_Source data_
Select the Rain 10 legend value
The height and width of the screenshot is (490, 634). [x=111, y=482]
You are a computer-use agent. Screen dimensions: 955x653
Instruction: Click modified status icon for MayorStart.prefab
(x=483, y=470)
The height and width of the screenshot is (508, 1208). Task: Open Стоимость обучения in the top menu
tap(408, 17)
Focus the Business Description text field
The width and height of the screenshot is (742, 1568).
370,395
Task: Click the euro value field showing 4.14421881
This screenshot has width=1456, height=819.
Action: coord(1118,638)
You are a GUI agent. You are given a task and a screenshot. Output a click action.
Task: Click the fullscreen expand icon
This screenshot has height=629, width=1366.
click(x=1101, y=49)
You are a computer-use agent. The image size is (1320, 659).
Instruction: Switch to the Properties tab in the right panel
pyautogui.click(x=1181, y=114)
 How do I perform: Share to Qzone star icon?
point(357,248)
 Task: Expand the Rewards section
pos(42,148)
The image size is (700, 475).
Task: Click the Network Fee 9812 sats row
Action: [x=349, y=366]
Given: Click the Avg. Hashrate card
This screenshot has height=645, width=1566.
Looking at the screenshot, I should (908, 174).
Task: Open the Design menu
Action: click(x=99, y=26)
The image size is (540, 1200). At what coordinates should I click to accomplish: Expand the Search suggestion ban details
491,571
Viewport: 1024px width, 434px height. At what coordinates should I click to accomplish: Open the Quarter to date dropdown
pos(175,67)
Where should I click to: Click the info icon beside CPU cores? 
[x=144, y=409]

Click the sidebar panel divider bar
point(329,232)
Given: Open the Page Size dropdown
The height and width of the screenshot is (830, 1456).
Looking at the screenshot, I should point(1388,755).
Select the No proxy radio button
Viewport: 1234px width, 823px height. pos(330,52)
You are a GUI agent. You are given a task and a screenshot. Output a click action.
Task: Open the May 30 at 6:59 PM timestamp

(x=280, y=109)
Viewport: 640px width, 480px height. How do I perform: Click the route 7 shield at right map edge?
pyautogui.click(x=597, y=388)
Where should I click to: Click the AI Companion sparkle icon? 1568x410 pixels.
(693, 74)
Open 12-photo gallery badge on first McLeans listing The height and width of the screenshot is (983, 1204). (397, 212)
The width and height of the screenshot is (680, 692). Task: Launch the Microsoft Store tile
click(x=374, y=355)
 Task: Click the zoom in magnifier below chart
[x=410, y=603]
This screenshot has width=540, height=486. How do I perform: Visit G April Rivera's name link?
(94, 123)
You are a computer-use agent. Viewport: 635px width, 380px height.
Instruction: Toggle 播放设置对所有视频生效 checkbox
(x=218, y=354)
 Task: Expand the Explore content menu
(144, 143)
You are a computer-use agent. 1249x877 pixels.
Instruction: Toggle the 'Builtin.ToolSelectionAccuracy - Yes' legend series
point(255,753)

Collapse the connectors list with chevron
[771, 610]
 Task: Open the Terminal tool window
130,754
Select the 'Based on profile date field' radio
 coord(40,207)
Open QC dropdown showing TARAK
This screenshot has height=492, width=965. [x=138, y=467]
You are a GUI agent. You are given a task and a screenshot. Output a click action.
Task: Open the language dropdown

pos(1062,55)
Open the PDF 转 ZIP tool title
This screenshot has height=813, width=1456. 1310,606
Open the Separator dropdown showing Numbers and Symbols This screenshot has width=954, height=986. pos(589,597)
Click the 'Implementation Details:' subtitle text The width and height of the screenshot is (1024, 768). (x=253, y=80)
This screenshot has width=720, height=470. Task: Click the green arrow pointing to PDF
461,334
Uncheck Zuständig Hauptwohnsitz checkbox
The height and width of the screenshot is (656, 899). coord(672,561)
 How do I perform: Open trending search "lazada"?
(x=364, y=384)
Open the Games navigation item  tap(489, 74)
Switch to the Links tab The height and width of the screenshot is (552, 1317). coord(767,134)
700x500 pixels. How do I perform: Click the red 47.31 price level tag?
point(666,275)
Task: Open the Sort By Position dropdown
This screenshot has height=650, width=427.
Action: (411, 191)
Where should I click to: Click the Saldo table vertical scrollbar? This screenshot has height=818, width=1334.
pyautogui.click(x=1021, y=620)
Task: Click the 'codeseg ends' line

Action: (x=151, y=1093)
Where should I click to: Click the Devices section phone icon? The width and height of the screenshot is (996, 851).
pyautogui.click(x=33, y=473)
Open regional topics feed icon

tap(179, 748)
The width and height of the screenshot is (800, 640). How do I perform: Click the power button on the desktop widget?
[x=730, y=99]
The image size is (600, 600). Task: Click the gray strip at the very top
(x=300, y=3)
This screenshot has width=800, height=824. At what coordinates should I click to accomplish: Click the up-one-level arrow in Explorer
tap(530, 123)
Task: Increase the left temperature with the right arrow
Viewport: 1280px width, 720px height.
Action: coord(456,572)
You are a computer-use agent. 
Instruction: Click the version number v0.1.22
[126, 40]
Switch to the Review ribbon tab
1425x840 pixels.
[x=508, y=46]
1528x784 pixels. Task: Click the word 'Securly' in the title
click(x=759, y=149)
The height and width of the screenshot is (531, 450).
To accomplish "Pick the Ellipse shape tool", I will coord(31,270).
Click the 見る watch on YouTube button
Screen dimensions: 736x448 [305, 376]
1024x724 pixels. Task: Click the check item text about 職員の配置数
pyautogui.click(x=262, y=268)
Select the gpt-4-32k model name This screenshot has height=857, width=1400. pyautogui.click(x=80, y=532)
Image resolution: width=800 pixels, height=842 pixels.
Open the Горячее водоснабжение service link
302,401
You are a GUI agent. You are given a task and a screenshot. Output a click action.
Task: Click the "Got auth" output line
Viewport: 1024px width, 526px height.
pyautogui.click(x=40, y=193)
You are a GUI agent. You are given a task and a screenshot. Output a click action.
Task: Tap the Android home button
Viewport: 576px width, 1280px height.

_To do_
Copy down the whole of the data above, matching it exactly.

_Response_
Select the Rain 10 legend value
The height and width of the screenshot is (490, 634). [x=111, y=482]
You are a computer-use agent. Screen dimensions: 955x653
Instruction: Click modified status icon for MayorStart.prefab
(x=483, y=470)
The height and width of the screenshot is (508, 1208). Task: Open Стоимость обучения in the top menu
tap(408, 17)
Focus the Business Description text field
The width and height of the screenshot is (742, 1568).
370,395
Task: Click the euro value field showing 4.14421881
This screenshot has width=1456, height=819.
Action: coord(1118,638)
You are a GUI agent. You are given a task and a screenshot. Output a click action.
Task: Click the fullscreen expand icon
This screenshot has height=629, width=1366.
click(x=1101, y=49)
You are a computer-use agent. The image size is (1320, 659).
Instruction: Switch to the Properties tab in the right panel
pyautogui.click(x=1181, y=114)
 How do I perform: Share to Qzone star icon?
point(357,248)
 Task: Expand the Rewards section
pos(42,148)
The image size is (700, 475).
Task: Click the Network Fee 9812 sats row
Action: [x=349, y=366]
Given: Click the Avg. Hashrate card
This screenshot has height=645, width=1566.
Looking at the screenshot, I should (908, 174).
Task: Open the Design menu
Action: click(x=99, y=26)
The image size is (540, 1200). At what coordinates should I click to accomplish: Expand the Search suggestion ban details
491,571
Viewport: 1024px width, 434px height. At what coordinates should I click to accomplish: Open the Quarter to date dropdown
pos(175,67)
Where should I click to: Click the info icon beside CPU cores? 
[x=144, y=409]

Click the sidebar panel divider bar
point(329,232)
Given: Open the Page Size dropdown
The height and width of the screenshot is (830, 1456).
Looking at the screenshot, I should point(1388,755).
Select the No proxy radio button
Viewport: 1234px width, 823px height. pos(330,52)
You are a GUI agent. You are given a task and a screenshot. Output a click action.
Task: Open the May 30 at 6:59 PM timestamp

(x=280, y=109)
Viewport: 640px width, 480px height. How do I perform: Click the route 7 shield at right map edge?
pyautogui.click(x=597, y=388)
Where should I click to: Click the AI Companion sparkle icon? 1568x410 pixels.
(693, 74)
Open 12-photo gallery badge on first McLeans listing The height and width of the screenshot is (983, 1204). (397, 212)
The width and height of the screenshot is (680, 692). Task: Launch the Microsoft Store tile
click(x=374, y=355)
 Task: Click the zoom in magnifier below chart
[x=410, y=603]
This screenshot has width=540, height=486. How do I perform: Visit G April Rivera's name link?
(94, 123)
You are a computer-use agent. Viewport: 635px width, 380px height.
Instruction: Toggle 播放设置对所有视频生效 checkbox
(x=218, y=354)
 Task: Expand the Explore content menu
(144, 143)
You are a computer-use agent. 1249x877 pixels.
Instruction: Toggle the 'Builtin.ToolSelectionAccuracy - Yes' legend series
point(255,753)

Collapse the connectors list with chevron
[771, 610]
 Task: Open the Terminal tool window
130,754
Select the 'Based on profile date field' radio
 coord(40,207)
Open QC dropdown showing TARAK
This screenshot has height=492, width=965. [x=138, y=467]
You are a GUI agent. You are given a task and a screenshot. Output a click action.
Task: Open the language dropdown

pos(1062,55)
Open the PDF 转 ZIP tool title
This screenshot has height=813, width=1456. 1310,606
Open the Separator dropdown showing Numbers and Symbols This screenshot has width=954, height=986. pos(589,597)
Click the 'Implementation Details:' subtitle text The width and height of the screenshot is (1024, 768). (x=253, y=80)
This screenshot has width=720, height=470. Task: Click the green arrow pointing to PDF
461,334
Uncheck Zuständig Hauptwohnsitz checkbox
The height and width of the screenshot is (656, 899). coord(672,561)
 How do I perform: Open trending search "lazada"?
(x=364, y=384)
Open the Games navigation item  tap(489, 74)
Switch to the Links tab The height and width of the screenshot is (552, 1317). coord(767,134)
700x500 pixels. How do I perform: Click the red 47.31 price level tag?
point(666,275)
Task: Open the Sort By Position dropdown
This screenshot has height=650, width=427.
Action: (411, 191)
Where should I click to: Click the Saldo table vertical scrollbar? This screenshot has height=818, width=1334.
pyautogui.click(x=1021, y=620)
Task: Click the 'codeseg ends' line

Action: (x=151, y=1093)
Where should I click to: Click the Devices section phone icon? The width and height of the screenshot is (996, 851).
pyautogui.click(x=33, y=473)
Open regional topics feed icon

tap(179, 748)
The width and height of the screenshot is (800, 640). How do I perform: Click the power button on the desktop widget?
[x=730, y=99]
The image size is (600, 600). Task: Click the gray strip at the very top
(x=300, y=3)
This screenshot has width=800, height=824. At what coordinates should I click to accomplish: Click the up-one-level arrow in Explorer
tap(530, 123)
Task: Increase the left temperature with the right arrow
Viewport: 1280px width, 720px height.
Action: coord(456,572)
You are a computer-use agent. 
Instruction: Click the version number v0.1.22
[126, 40]
Switch to the Review ribbon tab
1425x840 pixels.
[x=508, y=46]
1528x784 pixels. Task: Click the word 'Securly' in the title
click(x=759, y=149)
The height and width of the screenshot is (531, 450).
To accomplish "Pick the Ellipse shape tool", I will coord(31,270).
Click the 見る watch on YouTube button
Screen dimensions: 736x448 [305, 376]
1024x724 pixels. Task: Click the check item text about 職員の配置数
pyautogui.click(x=262, y=268)
Select the gpt-4-32k model name This screenshot has height=857, width=1400. pyautogui.click(x=80, y=532)
Image resolution: width=800 pixels, height=842 pixels.
Open the Горячее водоснабжение service link
302,401
You are a GUI agent. You are given a task and a screenshot. Output a click action.
Task: Click the "Got auth" output line
Viewport: 1024px width, 526px height.
pyautogui.click(x=40, y=193)
You are a GUI agent. You are given a task and a screenshot. Output a click action.
Task: Tap the Android home button
Viewport: 576px width, 1280px height.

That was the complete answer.